Mızraklarını arkalarına bıraktılar.

" Annemiz için geldik. Savaşmak istemiyoruz." dedi muhafızlardan biri miğferini çıkarıp. Diğer muhafız da çıkardığında ikiz olduklarını gördüm.

" Annenizle sonra sarılsanız olur mu ? İpleri çözmemiz lazım. Hızlı olalım." dedim. Kafalarını salladılar.

Biz hızlı hızlı kalın halatları çözerken Finn ve Tom muhafızları halletmişlerdi. Bize doğru geliyorlardı. Kalabalık uzaktan bizi izliyordu.

" Sizi ucubeler ! Tanrı'yı kızdıracak bu yaptıklarınız. Yıldırım Tanrısı Nevter sen bizi bağışla." diye bir ses geldi arkamdan. İpleri çözerken omzumun üstünden arkama göz attım. Yıkık kulenin oradan emekleyerek gelen elebaşı zırvalamıştı.

" Tanrı'yı kızdıracak ne yaptık ? Senin kadınları asmana engel olduk. Bu kadınlar büyü güçleri olsaydı sence senin idam sehpandan kurtulamaz mıydı ? Bu kadınların masum olduğunu sen de ben de biliyoruz. Hem büyü güçleri olsa da bu onların asılması gerektiği anlamına da gelmiyor piç kurusu !" dedi Tom adama doğru bir kaya parçasını fırlatmak için hazırlanırken.

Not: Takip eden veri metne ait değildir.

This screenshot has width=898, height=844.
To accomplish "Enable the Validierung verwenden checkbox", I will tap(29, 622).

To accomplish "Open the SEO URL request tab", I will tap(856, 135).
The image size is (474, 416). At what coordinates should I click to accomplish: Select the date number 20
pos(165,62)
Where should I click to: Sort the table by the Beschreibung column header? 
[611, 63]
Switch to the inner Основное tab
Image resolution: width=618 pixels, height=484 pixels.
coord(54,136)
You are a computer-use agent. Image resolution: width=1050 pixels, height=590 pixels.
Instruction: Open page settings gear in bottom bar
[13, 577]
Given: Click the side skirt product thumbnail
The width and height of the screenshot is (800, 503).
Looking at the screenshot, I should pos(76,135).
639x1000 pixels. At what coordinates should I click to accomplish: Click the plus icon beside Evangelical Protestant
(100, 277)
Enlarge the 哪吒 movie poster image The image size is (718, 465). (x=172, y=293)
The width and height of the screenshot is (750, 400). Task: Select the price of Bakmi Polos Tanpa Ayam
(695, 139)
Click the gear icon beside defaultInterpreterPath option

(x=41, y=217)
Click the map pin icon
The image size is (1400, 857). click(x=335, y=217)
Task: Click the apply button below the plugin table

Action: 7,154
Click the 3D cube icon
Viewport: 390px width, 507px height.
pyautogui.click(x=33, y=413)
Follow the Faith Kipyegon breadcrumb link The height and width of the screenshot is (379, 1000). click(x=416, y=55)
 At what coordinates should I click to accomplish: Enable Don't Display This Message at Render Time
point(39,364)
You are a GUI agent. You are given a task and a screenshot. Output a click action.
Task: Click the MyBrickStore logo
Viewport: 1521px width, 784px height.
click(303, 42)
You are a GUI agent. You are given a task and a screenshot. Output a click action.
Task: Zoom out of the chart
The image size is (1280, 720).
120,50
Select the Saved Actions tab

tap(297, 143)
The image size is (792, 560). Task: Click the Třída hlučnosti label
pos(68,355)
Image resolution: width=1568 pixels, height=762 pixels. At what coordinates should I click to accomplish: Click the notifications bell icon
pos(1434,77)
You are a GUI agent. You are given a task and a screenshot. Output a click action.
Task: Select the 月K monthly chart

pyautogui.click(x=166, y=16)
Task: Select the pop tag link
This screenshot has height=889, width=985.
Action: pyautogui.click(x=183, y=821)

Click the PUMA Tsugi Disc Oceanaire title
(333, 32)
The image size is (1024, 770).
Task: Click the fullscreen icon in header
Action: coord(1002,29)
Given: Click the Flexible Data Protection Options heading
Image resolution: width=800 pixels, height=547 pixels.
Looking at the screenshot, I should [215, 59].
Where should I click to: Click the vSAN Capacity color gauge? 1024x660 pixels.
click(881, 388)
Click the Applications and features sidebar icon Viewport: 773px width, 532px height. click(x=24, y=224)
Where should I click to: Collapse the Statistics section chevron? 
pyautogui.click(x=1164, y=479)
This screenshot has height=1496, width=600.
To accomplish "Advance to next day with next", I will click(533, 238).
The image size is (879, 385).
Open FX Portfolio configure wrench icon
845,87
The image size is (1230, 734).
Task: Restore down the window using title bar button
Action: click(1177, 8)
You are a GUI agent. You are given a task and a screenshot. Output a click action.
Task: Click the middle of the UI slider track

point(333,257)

" Tom ağır ol, o şerefsizi öldürmeyi benim de ne kadar istediğimi az çok tahmin ediyorsundur. Bu kadar insanın önünde yapamayız. Onun gibi vahşi olamayız. İnsanları din üzerinden sindirmiş belli ki. İnsanları onun gibi korkutmamamız lazım. İnsanların isteyerek seçeceği bir yol sunmalıyız." dedi Finn Tom'un kolunu tutarak.

İnsanların isteyerek seçeceği bir yol sunmalıydık. Bu insanları sinmişlikten kurtarıp cesur insanlar yapmalıydık. Şu kadınları idam ettiren yavşak da cezasını almalıydı ki Yıldırım Şehri'nde adalet anlamında ilk adım atılmış olsun.

Hayatımda ilk defa kendimi gerçek anlamda güçlü hissediyordum.

İnsanlar için anlamlı bir şeyler yapıyordum ve bu insanlar benim halkım olacaktı.

İlk defa olmak istediğim insan olma hakkı bana altın tepside sunulmuştu. Şimdi sadece uzanmalı ve almalıydım.